• [What you have to do] All lines from the one holding "1170x829 pixels. At" through the last line of the entries below must be transcribed exactly, and no others. Pictures do not go in.

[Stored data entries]

******

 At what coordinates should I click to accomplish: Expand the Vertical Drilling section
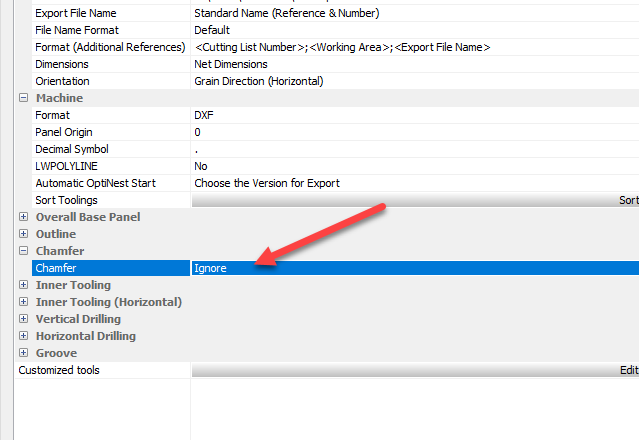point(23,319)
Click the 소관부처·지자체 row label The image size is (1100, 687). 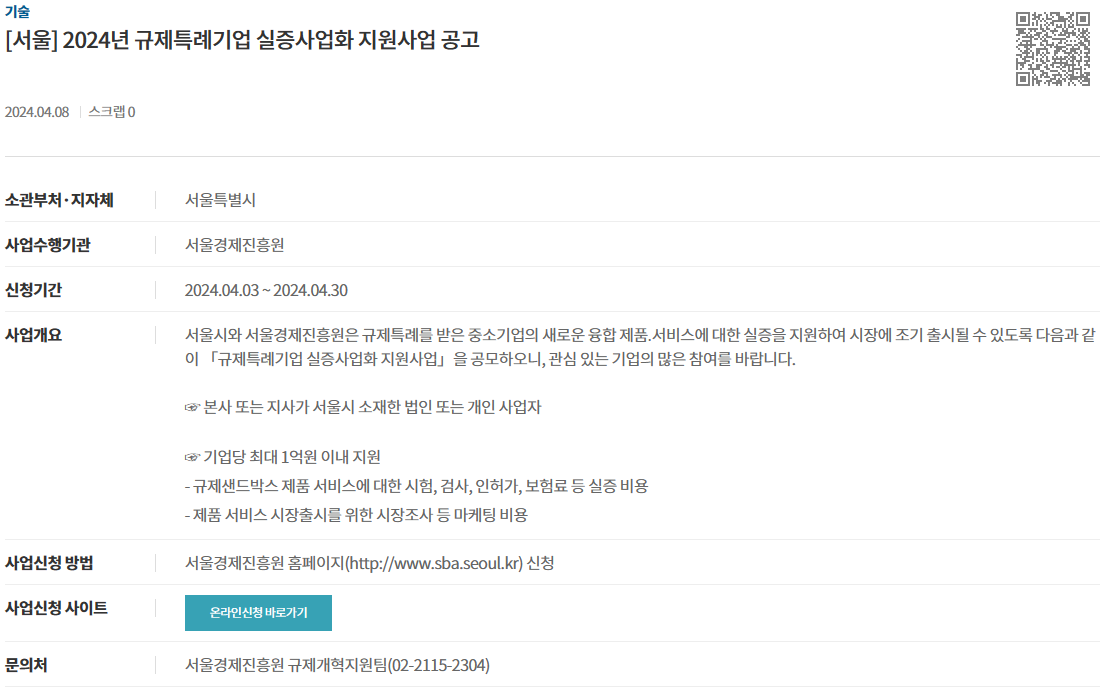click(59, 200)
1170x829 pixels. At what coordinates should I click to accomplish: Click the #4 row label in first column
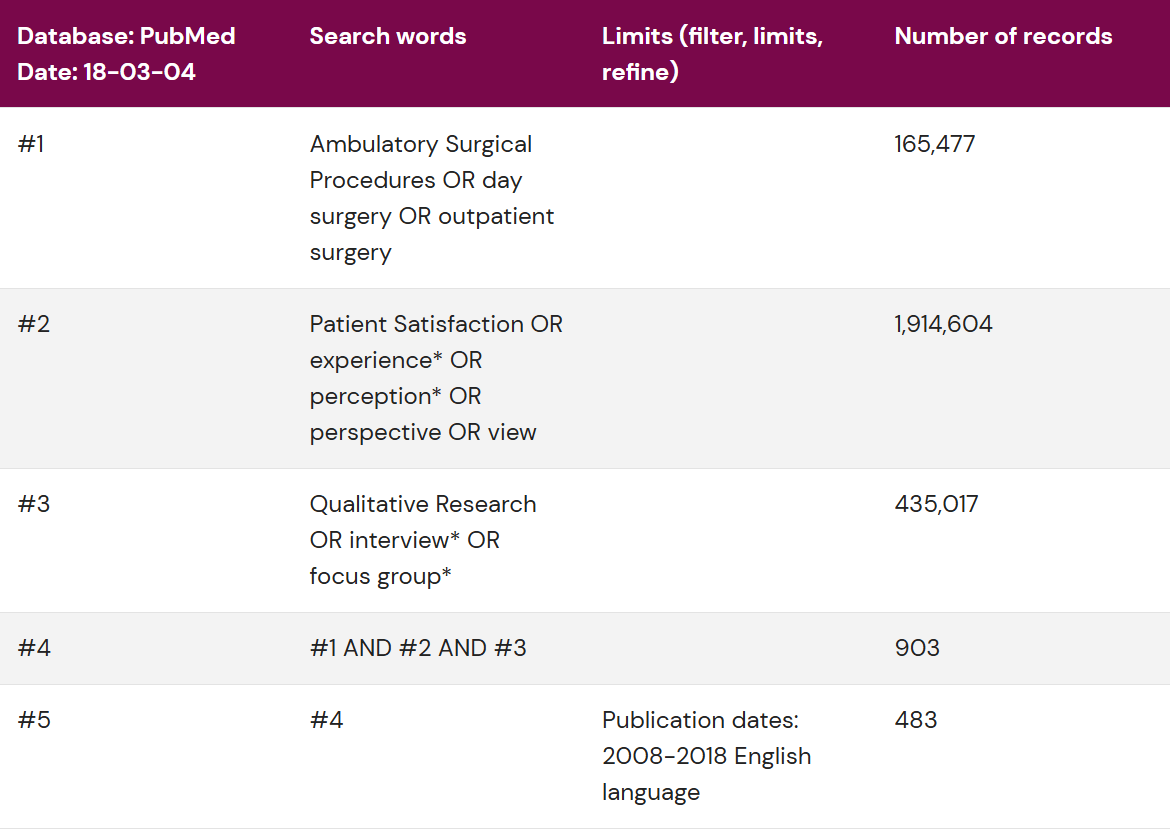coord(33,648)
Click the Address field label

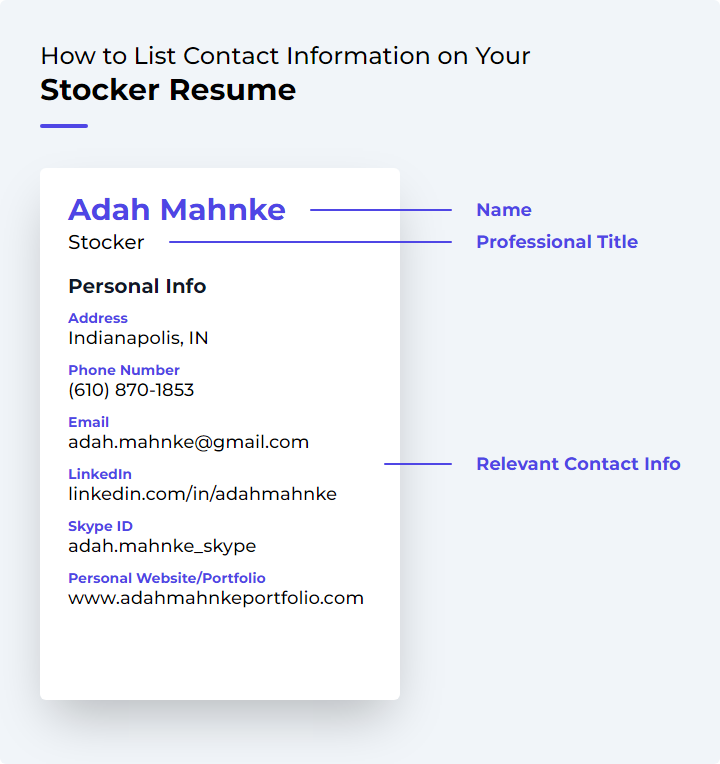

******

• [Answer for this exercise]
1170x829 pixels. At what coordinates should I click to accomplish: Click the #4 row label in first column
coord(33,648)
Click the Address field label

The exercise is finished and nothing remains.